Messaggi di cordoglio e vicinanza alla famiglia da parte di tutti i principali esponenti politici. Il sindaco di Napoli Luigi De Magistris ha così commentato la triste notizia: “Con Giuseppe D’Avanzo scompare un riferimento importante per l’informazione libera e indipendente del nostro Paese.
D’Avanzo ha fatto della denuncia dei mali nazionali, compresa la deviazione e la corruzione delle istituzioni e del potere, il motivo della propria professione, concepita coraggiosamente come ricerca della verità e declinata con lo scrupolo tipico delle personalità curiose e vivaci. Per la sua morte, dunque, soffre Napoli ma anche l’Italia intera, in particolare quella società civile mobilitata nella lotta alle mafie e alla loro penetrazione istituzionale, quella società civile che non considera il potere politico immune allo sguardo critico e vigile da parte di chi lo ha delegato di rappresentarlo”.
Un intervento che restituisce perfettamente lo sgomento di Napoli e dei napoletani per la perdita di uno dei suoi più illustri cittadini. Il Presidente della Repubblica, Giorgio Napolitano, si è detto vicino alla famiglia e ha sottolineato l’impegno e la passione con cui D’Avanzo ha sempre condotto le sue inchieste: dal Nigergate alle tanto discusse 10 domande poste a Silvio Berlusconi dopo le foto che lo ritraevano alla festa organizzata per la diciottenne Noemi Letizia.
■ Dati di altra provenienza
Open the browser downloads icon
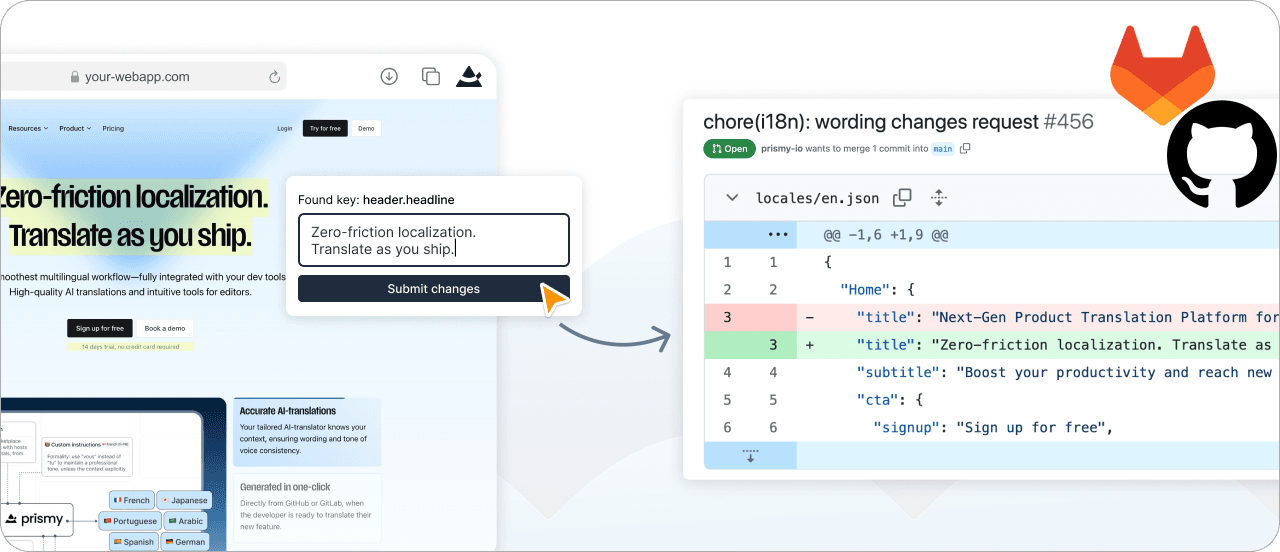This screenshot has width=1280, height=552. (x=390, y=76)
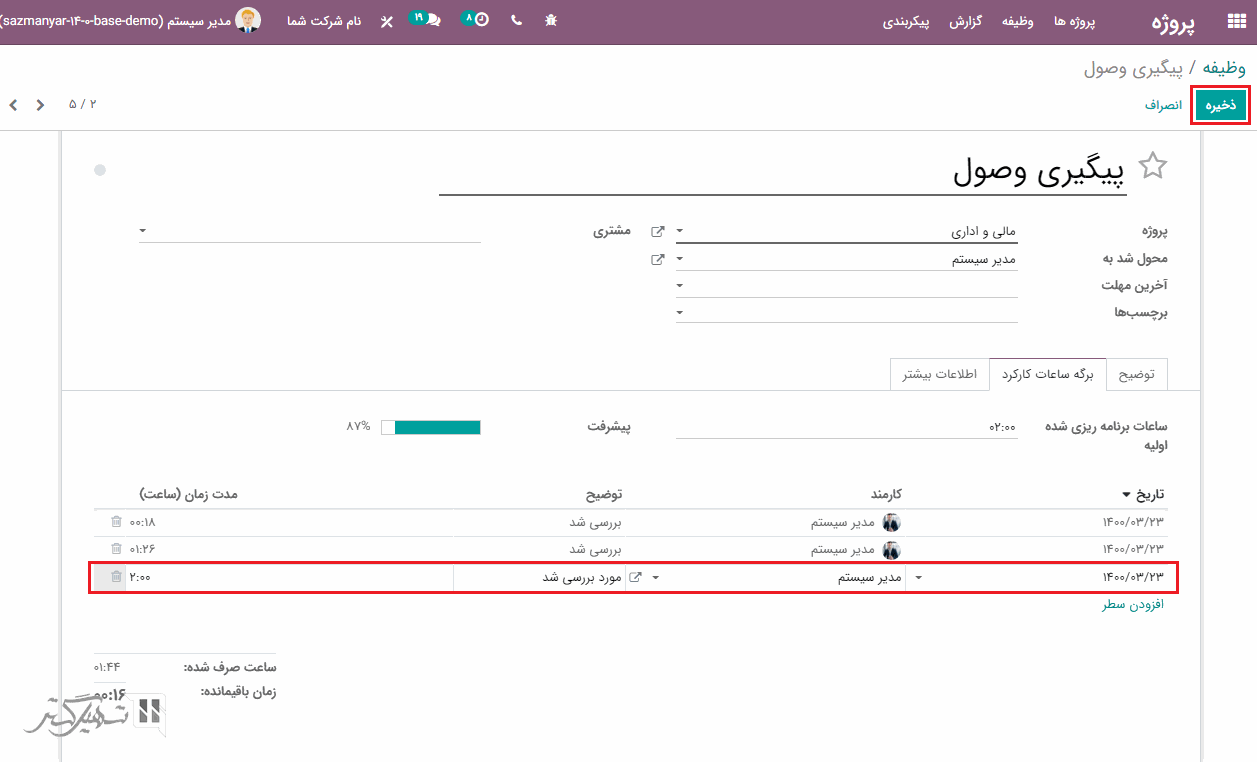This screenshot has width=1257, height=762.
Task: Open external link icon beside project field
Action: click(x=657, y=231)
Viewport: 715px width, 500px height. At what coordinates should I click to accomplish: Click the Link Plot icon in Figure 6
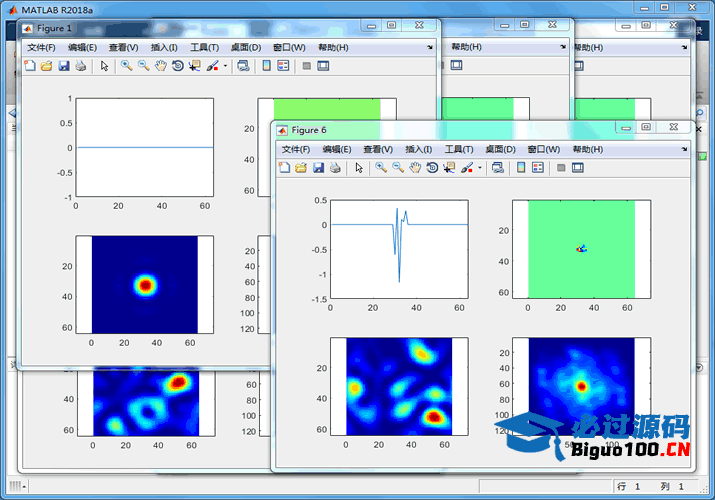pos(497,168)
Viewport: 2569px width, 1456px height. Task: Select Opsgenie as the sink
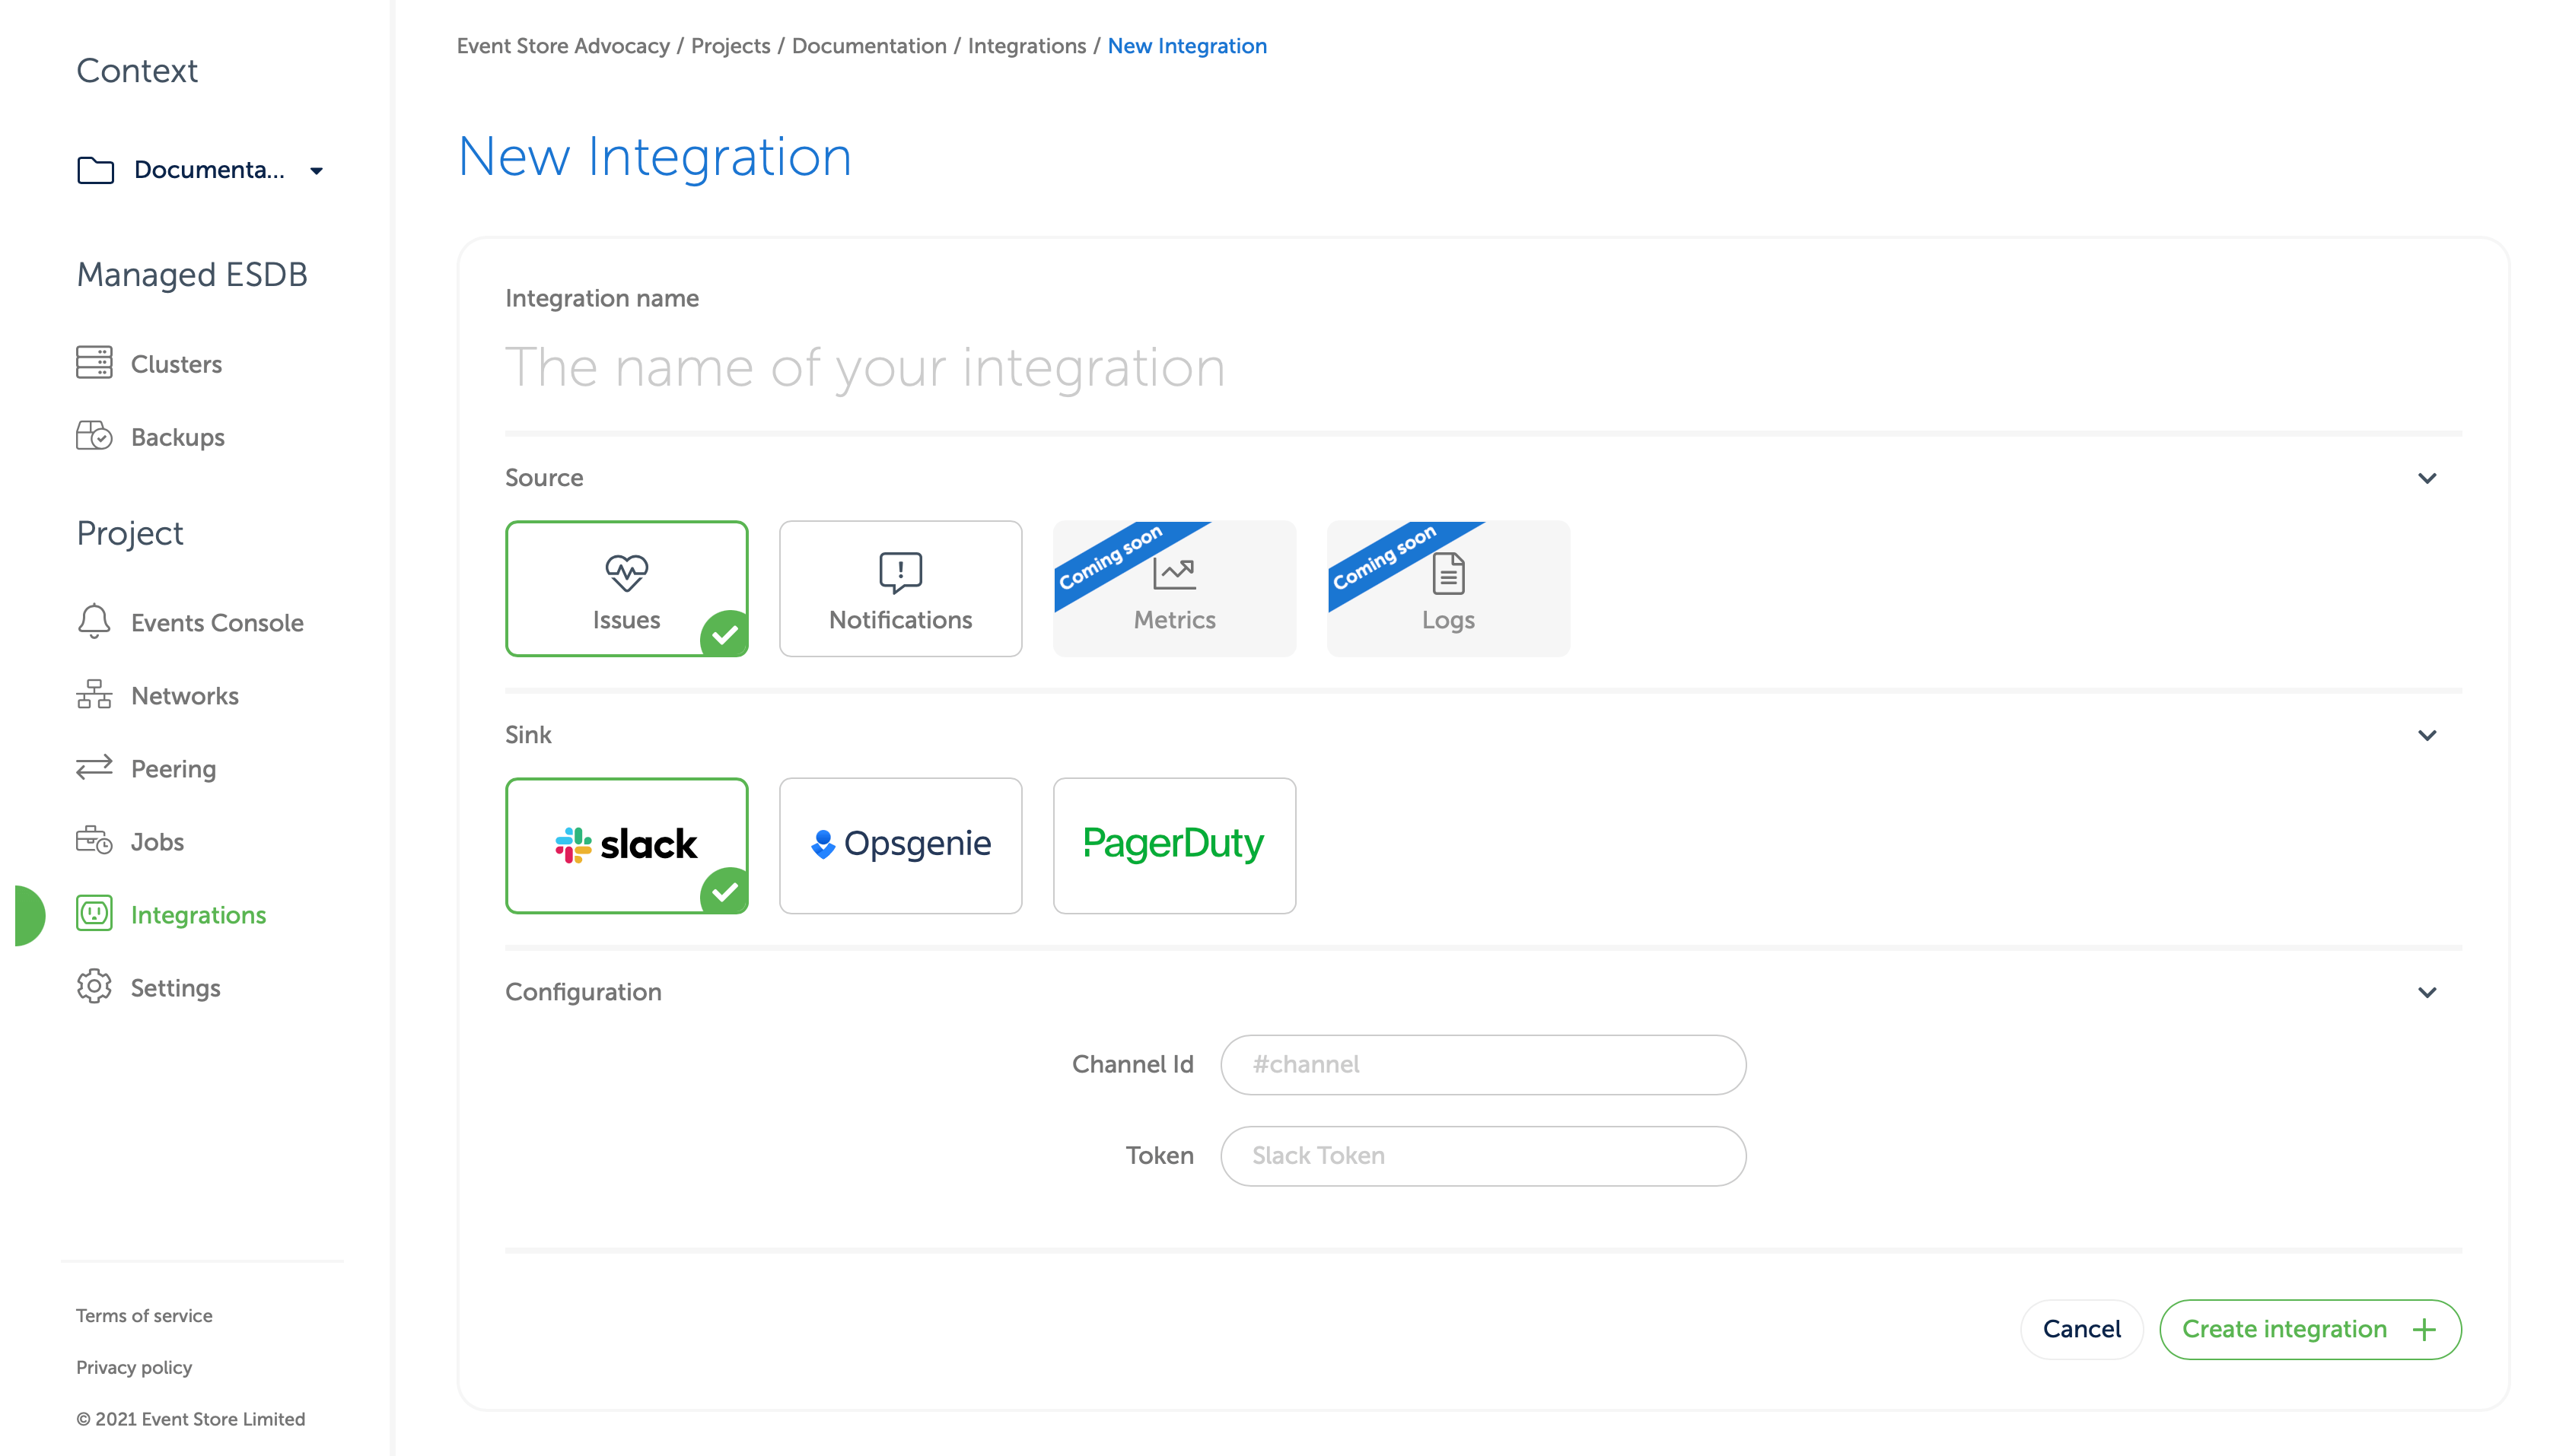[900, 845]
Questi sono solo piccoli esempi del lavoro costante e dirompente del giornalista che, per anni, ha scritto con professionalità e senza mezze misure. Veltroni ne ha elogiato la “capacità d’indignarsi”, una dote estremamente rara di questi tempi ed un imperativo morale cui nessun giornalista dovrebbe mai prescindere.